• [GOAL OF THE EXERCISE] Provide only the number of lines below in which the string "computer" occurs.

Segment Start: RECORDS SUPPLIED

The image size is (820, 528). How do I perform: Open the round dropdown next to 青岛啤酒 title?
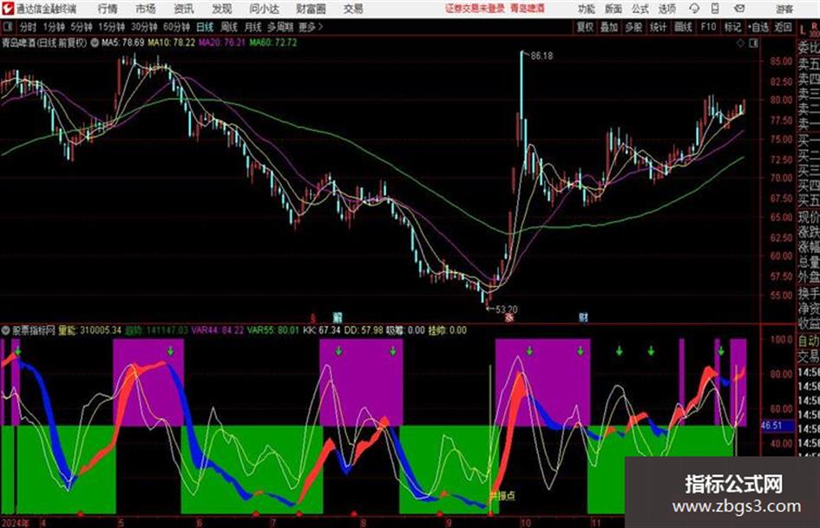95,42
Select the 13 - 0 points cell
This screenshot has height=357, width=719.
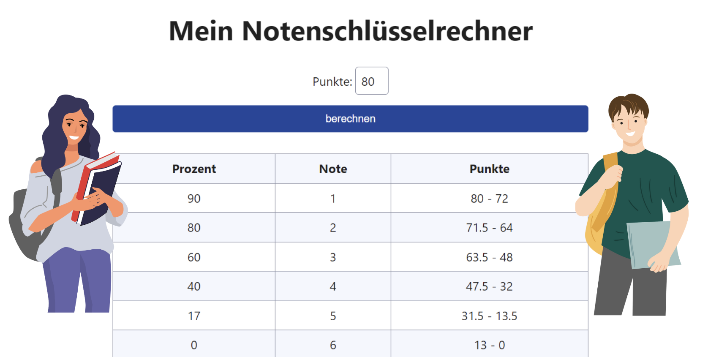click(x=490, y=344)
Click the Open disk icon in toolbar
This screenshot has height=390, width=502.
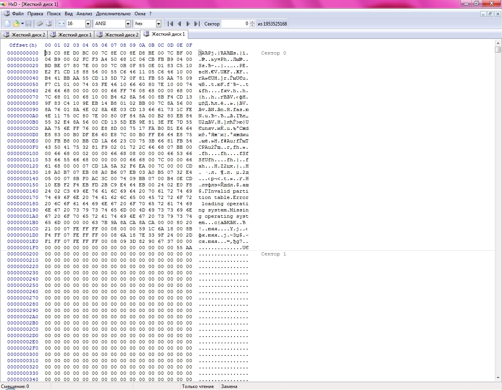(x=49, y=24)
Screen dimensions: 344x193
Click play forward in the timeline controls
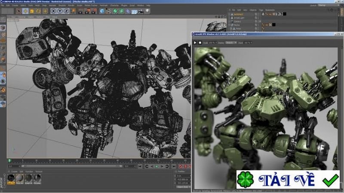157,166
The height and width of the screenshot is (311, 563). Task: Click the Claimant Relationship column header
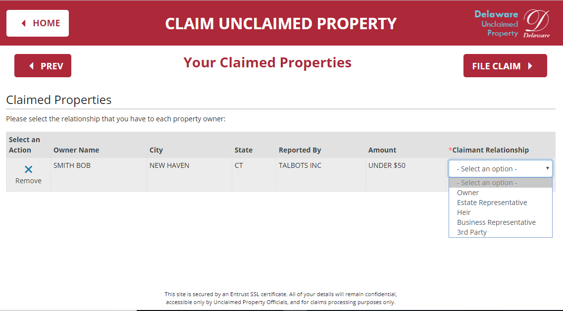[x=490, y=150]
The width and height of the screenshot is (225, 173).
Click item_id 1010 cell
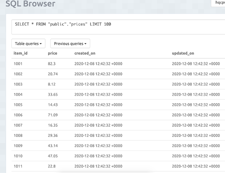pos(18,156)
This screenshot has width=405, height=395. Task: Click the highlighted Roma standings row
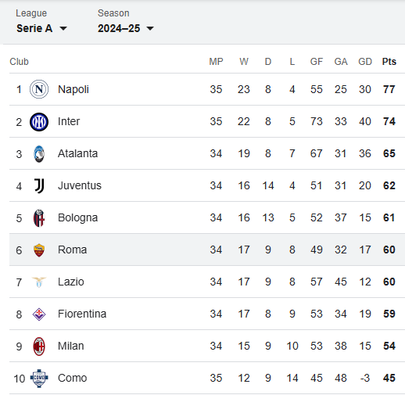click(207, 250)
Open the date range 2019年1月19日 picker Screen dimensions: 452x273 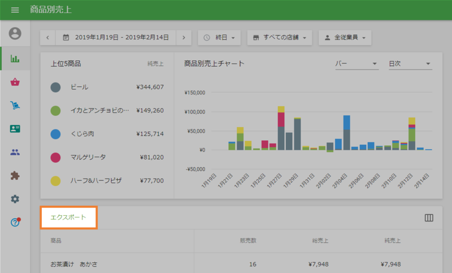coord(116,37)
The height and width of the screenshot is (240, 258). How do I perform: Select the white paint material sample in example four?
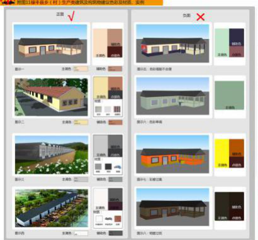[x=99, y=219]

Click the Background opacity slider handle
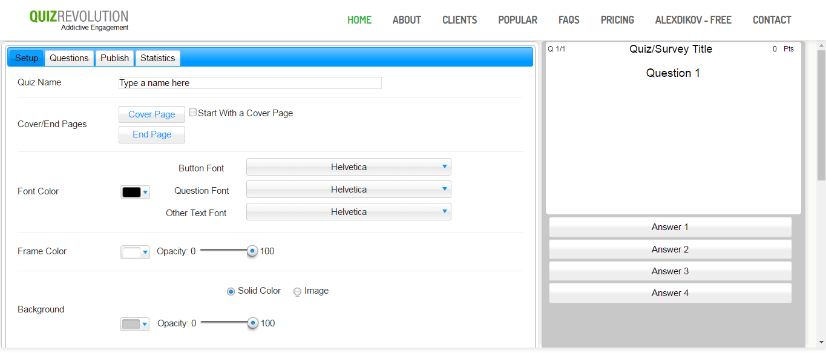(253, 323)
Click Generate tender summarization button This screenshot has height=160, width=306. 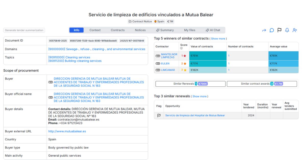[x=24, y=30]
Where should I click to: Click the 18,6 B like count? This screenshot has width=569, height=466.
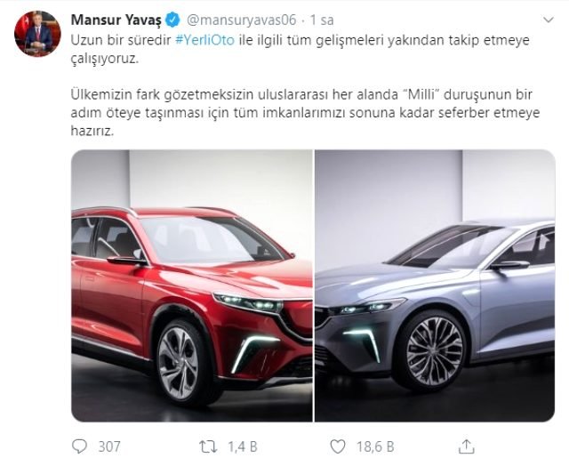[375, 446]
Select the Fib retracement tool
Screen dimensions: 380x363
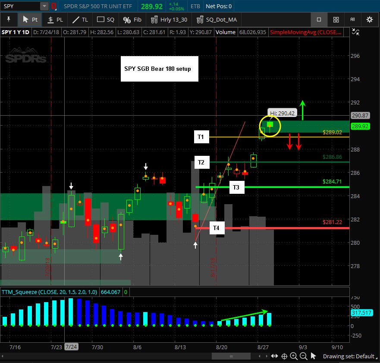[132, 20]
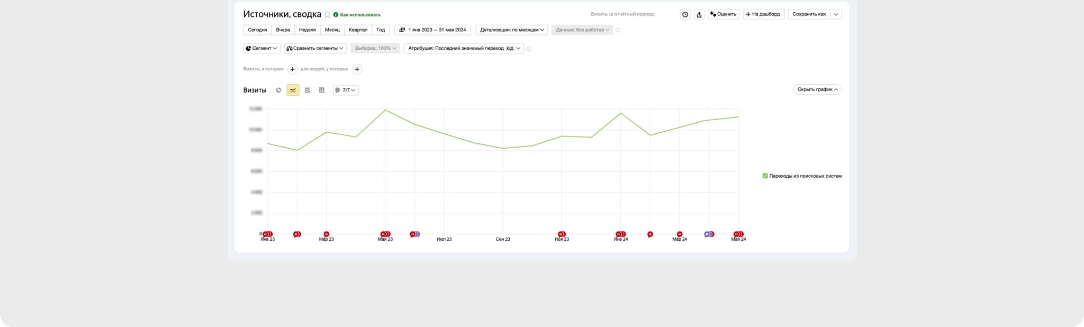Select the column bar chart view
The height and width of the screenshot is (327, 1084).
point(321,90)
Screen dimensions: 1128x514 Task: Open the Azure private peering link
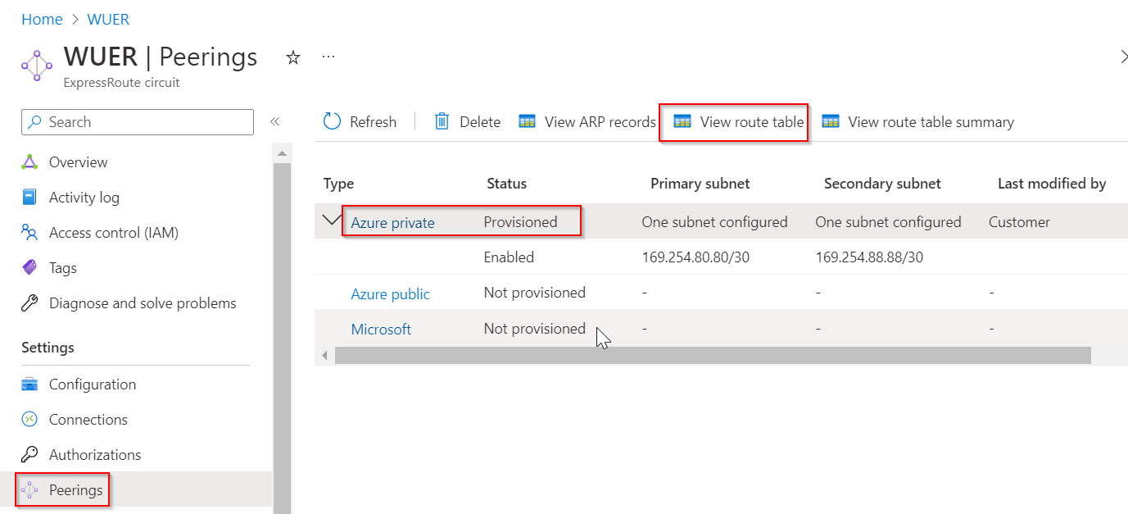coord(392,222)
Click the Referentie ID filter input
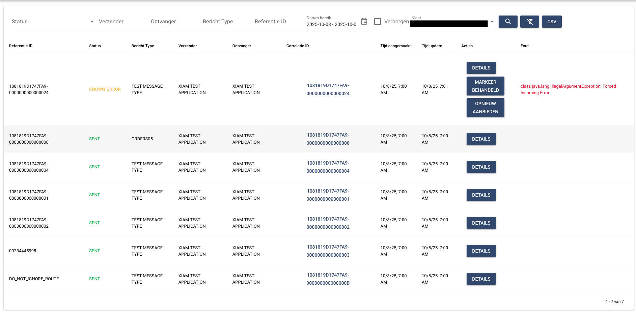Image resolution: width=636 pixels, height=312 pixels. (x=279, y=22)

Segment End: RECORDS SUPPLIED
Segment Start: RECORDS SUPPLIED

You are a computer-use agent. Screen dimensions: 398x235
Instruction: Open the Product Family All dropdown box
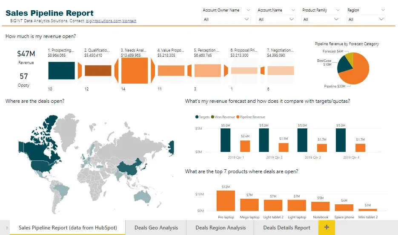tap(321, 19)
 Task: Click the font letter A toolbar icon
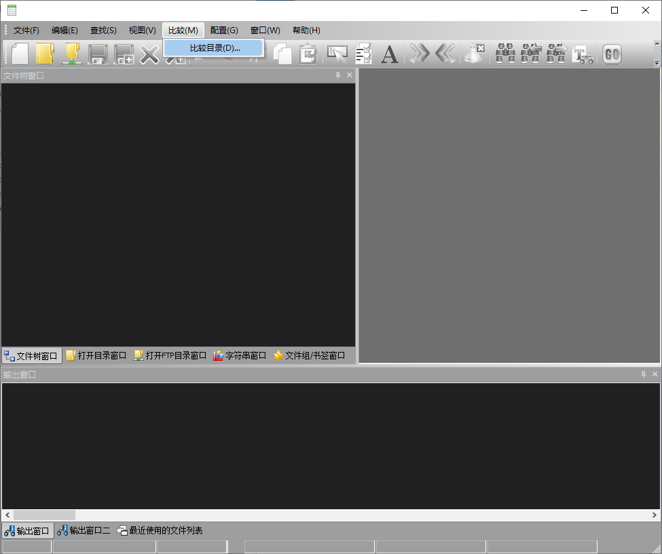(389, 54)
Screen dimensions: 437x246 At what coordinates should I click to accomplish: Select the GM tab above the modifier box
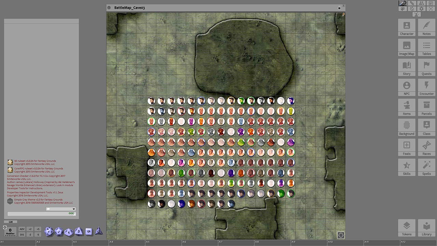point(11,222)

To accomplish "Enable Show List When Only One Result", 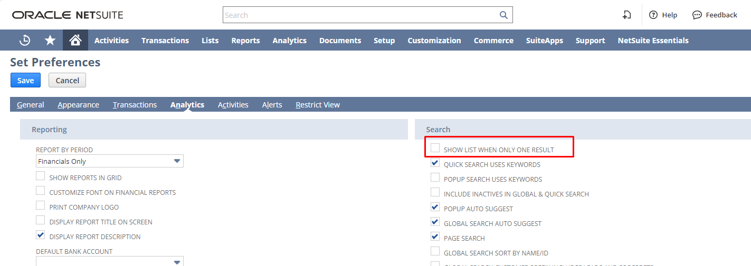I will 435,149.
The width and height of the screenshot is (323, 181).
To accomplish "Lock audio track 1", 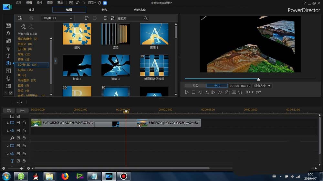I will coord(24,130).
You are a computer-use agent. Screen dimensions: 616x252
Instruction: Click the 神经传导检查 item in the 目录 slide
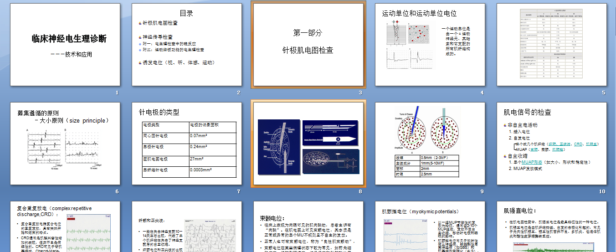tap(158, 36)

Segment End: RECORDS SUPPLIED

• [REPLY TO THE TASK] 2